The new medication, called trofinetide, targets the specific pathway for the MECP2 gene mutation and works by reducing inflammation in the brain, stopping certain types of cells from becoming overactive, and increasing the amount of the naturally occurring protein called IGF-1.1
Since there are no specific laboratory tests or objective measurements available, the clinical trial relied on subjective information gathered through questionnaires from parents or caregivers. The results showed that parents or caregivers perceived a notable improvement in their child's presence and engagement.
For example, if the child that has some residual hand use, it could mean that they're better at grabbing things or feeding themselves. If the child uses a communication device, perhaps their responses on their device are more reliable. It could also mean that the child is making better eye contact or they're having fewer breath holding spells because they are less anxious, and their behavior is more regulated.

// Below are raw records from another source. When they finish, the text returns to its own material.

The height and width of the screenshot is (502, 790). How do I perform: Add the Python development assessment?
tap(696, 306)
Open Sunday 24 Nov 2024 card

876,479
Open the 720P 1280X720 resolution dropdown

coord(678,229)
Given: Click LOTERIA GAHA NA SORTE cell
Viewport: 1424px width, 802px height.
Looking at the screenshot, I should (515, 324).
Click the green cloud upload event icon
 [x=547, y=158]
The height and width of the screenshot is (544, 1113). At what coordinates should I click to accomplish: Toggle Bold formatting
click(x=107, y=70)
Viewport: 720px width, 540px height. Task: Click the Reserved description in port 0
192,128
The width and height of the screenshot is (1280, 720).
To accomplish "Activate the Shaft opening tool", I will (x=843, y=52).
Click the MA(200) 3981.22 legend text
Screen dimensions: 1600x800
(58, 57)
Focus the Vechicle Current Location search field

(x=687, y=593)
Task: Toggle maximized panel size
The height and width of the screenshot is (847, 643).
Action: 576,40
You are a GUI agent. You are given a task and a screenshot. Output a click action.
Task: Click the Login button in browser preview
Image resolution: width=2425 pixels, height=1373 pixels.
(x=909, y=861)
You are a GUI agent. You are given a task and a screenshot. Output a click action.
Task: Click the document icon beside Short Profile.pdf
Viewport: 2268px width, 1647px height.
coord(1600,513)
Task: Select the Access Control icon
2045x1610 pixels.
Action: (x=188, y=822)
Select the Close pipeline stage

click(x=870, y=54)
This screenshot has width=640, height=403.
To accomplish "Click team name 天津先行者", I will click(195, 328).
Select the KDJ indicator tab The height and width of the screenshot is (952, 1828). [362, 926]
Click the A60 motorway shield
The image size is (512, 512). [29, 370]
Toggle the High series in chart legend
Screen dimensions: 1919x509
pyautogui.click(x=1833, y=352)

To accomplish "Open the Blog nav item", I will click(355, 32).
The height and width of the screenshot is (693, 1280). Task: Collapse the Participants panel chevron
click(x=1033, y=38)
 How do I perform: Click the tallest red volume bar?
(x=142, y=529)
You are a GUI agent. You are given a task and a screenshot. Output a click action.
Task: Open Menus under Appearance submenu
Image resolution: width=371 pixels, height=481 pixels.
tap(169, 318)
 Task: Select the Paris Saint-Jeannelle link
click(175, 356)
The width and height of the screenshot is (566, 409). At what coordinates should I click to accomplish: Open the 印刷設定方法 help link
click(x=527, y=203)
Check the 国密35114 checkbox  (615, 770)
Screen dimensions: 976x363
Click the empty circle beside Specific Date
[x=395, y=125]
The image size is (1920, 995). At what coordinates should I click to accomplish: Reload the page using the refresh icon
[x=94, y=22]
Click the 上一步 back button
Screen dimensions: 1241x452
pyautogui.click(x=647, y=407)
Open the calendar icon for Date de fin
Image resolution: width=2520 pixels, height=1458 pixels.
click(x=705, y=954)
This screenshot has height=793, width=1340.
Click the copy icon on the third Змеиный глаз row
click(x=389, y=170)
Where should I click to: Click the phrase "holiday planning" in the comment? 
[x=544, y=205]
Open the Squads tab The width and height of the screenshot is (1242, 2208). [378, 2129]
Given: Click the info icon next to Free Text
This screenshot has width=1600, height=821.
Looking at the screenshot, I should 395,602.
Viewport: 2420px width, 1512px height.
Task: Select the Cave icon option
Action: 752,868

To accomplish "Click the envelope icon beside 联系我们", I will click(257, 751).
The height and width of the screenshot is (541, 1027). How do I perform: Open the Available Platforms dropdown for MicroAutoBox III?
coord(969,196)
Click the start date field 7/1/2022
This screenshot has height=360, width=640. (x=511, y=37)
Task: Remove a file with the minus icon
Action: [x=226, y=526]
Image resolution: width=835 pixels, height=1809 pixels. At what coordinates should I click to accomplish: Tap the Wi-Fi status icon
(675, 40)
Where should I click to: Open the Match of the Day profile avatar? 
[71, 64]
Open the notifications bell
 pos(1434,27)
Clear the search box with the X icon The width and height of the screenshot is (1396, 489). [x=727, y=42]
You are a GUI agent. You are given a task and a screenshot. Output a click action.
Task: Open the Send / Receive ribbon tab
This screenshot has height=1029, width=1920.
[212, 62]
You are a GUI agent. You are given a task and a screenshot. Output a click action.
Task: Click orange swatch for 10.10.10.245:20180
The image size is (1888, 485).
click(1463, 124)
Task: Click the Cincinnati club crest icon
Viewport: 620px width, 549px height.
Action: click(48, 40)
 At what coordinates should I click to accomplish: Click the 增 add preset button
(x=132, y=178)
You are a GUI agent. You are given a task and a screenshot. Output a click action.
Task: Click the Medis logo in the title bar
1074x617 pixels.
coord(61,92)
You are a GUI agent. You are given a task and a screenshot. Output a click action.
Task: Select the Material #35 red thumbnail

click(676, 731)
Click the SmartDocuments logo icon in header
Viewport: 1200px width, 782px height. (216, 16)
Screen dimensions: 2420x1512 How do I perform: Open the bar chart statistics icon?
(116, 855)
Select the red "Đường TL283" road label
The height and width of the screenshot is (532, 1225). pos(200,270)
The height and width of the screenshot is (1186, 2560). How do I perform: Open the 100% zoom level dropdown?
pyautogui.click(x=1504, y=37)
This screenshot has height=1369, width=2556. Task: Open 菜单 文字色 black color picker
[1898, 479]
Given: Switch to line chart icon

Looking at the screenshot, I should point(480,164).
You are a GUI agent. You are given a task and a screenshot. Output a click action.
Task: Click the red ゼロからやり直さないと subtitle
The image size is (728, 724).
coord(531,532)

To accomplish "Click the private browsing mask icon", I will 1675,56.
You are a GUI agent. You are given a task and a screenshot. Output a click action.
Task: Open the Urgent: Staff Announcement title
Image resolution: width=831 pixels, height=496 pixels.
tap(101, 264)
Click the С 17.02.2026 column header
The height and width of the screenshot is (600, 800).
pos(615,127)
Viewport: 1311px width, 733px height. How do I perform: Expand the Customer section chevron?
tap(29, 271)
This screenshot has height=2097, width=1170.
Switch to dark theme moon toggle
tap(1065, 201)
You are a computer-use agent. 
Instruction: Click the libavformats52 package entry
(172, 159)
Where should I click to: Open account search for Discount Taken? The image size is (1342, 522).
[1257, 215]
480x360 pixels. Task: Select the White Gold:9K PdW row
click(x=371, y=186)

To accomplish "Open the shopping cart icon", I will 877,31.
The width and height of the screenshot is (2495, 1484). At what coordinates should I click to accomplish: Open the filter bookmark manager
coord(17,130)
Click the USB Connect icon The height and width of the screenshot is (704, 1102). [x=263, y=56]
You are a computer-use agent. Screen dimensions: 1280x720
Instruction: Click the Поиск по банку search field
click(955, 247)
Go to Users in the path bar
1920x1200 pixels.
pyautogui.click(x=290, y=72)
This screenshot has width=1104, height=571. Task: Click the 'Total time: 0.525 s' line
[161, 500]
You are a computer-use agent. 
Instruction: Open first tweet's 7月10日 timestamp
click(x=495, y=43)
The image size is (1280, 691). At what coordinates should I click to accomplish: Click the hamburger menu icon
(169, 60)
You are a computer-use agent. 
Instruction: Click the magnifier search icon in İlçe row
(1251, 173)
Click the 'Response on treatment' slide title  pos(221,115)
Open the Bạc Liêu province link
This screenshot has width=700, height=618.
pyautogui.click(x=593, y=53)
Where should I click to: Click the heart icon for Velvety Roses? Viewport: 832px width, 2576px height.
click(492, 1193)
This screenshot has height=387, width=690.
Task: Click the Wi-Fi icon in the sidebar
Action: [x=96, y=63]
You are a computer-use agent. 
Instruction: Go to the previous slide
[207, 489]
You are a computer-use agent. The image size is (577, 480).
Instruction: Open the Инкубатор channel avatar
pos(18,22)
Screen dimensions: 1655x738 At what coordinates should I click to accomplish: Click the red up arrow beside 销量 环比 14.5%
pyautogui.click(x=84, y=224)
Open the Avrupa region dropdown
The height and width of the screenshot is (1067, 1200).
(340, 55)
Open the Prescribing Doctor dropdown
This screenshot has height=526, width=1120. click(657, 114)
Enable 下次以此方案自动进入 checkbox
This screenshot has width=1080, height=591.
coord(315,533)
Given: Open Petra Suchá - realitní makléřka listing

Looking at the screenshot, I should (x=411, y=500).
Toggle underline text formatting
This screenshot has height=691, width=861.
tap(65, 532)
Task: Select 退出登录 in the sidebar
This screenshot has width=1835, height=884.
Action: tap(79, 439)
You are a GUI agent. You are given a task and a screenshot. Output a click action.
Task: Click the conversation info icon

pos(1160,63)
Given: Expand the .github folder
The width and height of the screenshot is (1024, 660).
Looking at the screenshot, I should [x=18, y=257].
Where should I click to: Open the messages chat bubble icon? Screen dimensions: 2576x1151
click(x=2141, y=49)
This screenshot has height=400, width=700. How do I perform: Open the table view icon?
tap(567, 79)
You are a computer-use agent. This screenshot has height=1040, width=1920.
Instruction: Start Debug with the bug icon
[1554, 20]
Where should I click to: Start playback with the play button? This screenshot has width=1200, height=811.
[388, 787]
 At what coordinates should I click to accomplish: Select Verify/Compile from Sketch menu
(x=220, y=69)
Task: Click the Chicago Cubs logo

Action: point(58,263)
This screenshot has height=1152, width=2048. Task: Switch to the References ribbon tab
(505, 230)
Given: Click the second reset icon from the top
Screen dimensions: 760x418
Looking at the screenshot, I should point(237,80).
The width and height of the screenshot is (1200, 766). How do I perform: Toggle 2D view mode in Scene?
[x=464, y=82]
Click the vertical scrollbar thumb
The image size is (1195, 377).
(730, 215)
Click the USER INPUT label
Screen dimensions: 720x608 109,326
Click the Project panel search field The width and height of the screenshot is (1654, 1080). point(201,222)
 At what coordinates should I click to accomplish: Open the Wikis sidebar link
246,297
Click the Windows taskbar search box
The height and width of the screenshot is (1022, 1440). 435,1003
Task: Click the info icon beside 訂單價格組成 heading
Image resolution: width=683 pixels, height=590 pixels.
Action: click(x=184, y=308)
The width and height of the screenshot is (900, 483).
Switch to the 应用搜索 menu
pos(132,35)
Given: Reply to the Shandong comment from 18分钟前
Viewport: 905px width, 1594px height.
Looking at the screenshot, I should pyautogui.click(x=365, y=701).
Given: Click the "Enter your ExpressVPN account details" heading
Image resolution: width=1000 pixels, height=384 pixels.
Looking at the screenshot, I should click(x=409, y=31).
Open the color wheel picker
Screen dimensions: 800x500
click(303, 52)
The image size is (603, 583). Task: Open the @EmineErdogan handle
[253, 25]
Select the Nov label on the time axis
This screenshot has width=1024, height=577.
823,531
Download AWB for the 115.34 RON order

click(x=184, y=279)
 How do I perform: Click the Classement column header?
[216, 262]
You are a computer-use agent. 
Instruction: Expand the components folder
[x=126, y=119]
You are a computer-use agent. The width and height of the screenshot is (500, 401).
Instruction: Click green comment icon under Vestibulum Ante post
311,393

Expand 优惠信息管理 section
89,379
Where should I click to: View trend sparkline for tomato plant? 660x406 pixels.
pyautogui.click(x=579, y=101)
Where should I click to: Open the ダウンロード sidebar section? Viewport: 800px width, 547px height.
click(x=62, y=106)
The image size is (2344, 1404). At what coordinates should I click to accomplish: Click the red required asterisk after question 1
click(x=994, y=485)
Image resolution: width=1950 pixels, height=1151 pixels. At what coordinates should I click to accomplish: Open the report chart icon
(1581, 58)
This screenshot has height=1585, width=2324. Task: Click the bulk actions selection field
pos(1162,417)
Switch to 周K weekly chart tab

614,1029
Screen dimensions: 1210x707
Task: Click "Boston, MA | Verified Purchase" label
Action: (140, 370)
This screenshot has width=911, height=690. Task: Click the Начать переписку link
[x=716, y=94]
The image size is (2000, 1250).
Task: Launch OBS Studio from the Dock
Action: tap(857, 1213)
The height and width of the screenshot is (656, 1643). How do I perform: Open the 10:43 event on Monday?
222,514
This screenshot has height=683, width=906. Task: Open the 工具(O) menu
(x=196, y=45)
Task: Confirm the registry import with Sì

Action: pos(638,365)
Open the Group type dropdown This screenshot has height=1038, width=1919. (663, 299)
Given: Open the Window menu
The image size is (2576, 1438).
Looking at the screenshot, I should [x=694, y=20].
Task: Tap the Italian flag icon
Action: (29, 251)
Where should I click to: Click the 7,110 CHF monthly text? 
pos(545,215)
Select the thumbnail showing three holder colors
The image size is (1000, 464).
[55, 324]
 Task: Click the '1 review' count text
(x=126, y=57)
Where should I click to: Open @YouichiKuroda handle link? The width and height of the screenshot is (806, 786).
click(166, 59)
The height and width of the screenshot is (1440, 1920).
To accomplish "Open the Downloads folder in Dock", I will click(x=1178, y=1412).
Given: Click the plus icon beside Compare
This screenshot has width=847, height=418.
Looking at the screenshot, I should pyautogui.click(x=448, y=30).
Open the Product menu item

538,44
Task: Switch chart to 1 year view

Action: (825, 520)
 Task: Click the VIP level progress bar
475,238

Overall, trofinetide has shown promising results in enhancing various aspects of a child's functioning and well-being in Rett syndrome.
How was UCSF involved with the early phase trials for trofinetide?
The former director, Dr. Mary Jones, was the Principal Investigator in the Phase 2 Rett syndrome study (Neu-2566-RETT-002), and UCSF served as one of the enrollment sites during the study from 2016-17. Dr. Jones devoted much of her life to providing compassionate care for her patients and was deeply committed to pushing the boundaries of scientific knowledge and research for Rett syndrome. Her legacy is one that fills me with pride as I continue to uphold her vision.
How is this medication administered and how long is the treatment?
Trofinetide is a liquid medicine, given twice a day. It’s a modifying therapy, similar to treatments for diabetes or multiple sclerosis, where we're changing the way the disease works in their body. Without treatment, those changes would revert back to the status quo for the patients.
What’s on the horizon for Rett Syndrome research?
There are two active gene therapy trials in their early stages, each using slightly different therapeutic approaches for targeting the MECP2 gene.
The pre-clinical data for these trials is encouraging and positive, but it is important to test the technique in humans to ensure its efficacy. Initially, these trials involve a very small number of participants, and the progress will be closely monitored for several years before expansion.
However, we are excited about the progress because a decade ago, we did not have such opportunities.
The uniqueness of the MECP2 gene lies in its deficiency in Rett Syndrome, while an opposite condition called MECP2 duplication syndrome reveals the devastating effects of excess gene expression. Developing a gene therapy requires a sophisticated approach to ensure that the gene is delivered to cells without causing overexpression, which could be equally detrimental.
What is different about treatment for Rett syndrome at UCSF Benioff Children’s Hospital?
At UCSF Benioff Children's, we pride ourselves on being a community-based hospital that integrates exceptional academic and research capabilities. Recognized as a Center of Excellence for Rett Syndrome, we’re one of the few centers in the US to offer multidisciplinary care for patients with Rett syndrome.
We provide wraparound care from head to toe, ensuring that our patients receive the utmost expertise, dedication, and support from our team.
We advocate to ensure that patients have access to vital resources, including physical therapy and all the necessary services they deserve. We firmly believe in the incredible potential of these patients and understand that they thrive within an enriched environment.